### [提供的文本]
----------
1、2014年注册新用户数占比为50.3%，2013年注册新用户数占比为30.1%，为新用户增长最多的2年。
2、一年中新增注册用户最多是三个月份为7、8、9三个月，最低的三个月份为10、11、12三个月。
3、2012、2013、2014这三年先新增用户占用户总数的9成以上。

用户使用语言分析：

#用户语言分析
plt.figure(figsize=(8,6))
all_data.language.value_counts().plot(kind='bar',color='g',rot=0)
plt.title('English is the most popular language ')
plt.xlabel('language used')
plt.ylabel('number')
plt.show()

在这里插入图片描述

得出结论：

用户语言绝大多数为英语

用户浏览器分析

#不同渠道用户使用浏览器分析
plt.figure(figsize=(15,5))
plt.subplot(121)
----------
### [所给资料]
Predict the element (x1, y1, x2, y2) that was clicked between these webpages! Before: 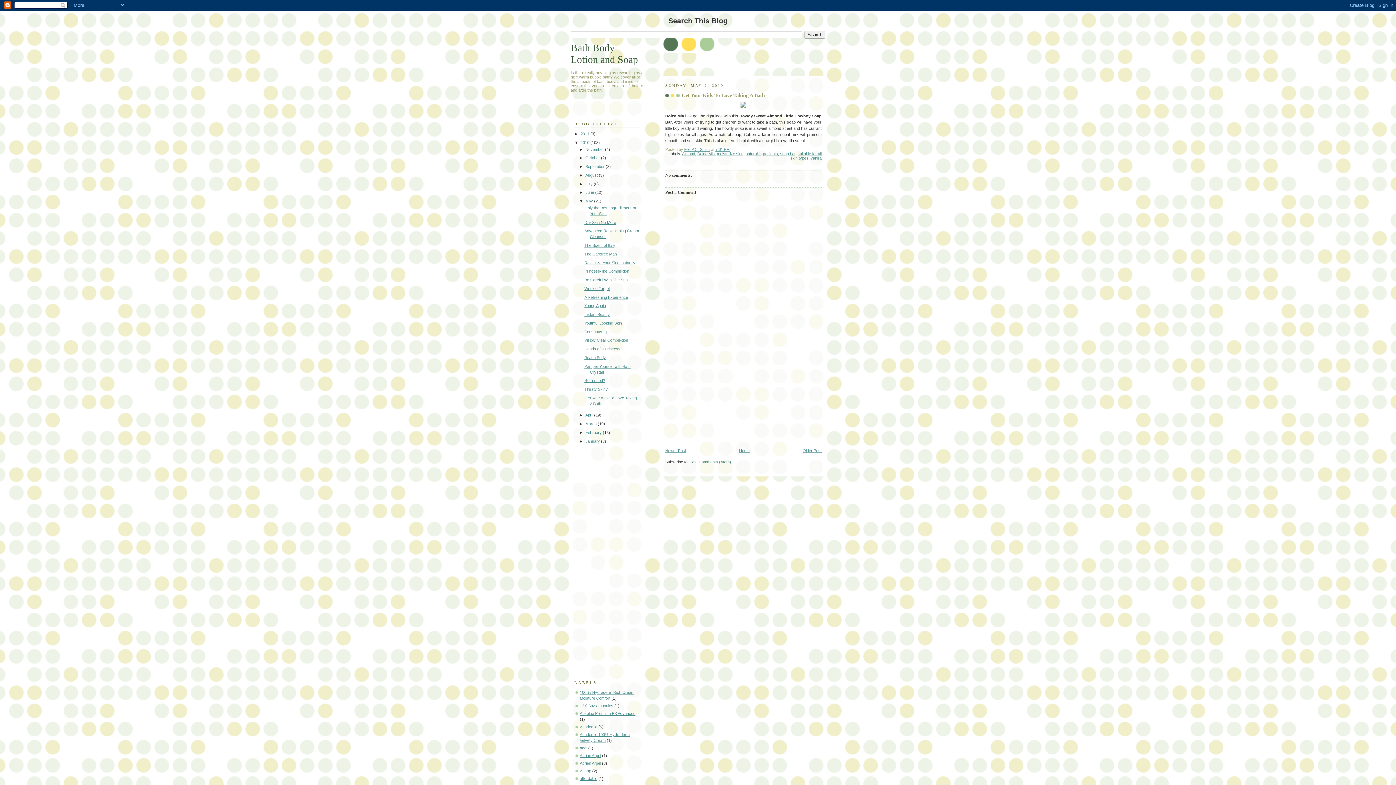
----------
### [简短任务 1]
根据文本，2014年注册新用户数的占比是多少？
### [简短任务 2]
请重新写出文本中以含有“1、2014年注册新用户数占”的词句开头、到“plt.ylabel('number')”结束的那一部分，并把其中的“English”替换为“Chinese”。
上述资料在这里不起任何作用。

### [结果 1]
50.3%

### [结果 2]
1、2014年注册新用户数占比为50.3%，2013年注册新用户数占比为30.1%，为新用户增长最多的2年。
2、一年中新增注册用户最多是三个月份为7、8、9三个月，最低的三个月份为10、11、12三个月。
3、2012、2013、2014这三年先新增用户占用户总数的9成以上。

用户使用语言分析：

#用户语言分析
plt.figure(figsize=(8,6))
all_data.language.value_counts().plot(kind='bar',color='g',rot=0)
plt.title('Chinese is the most popular language ')
plt.xlabel('language used')
plt.ylabel('number')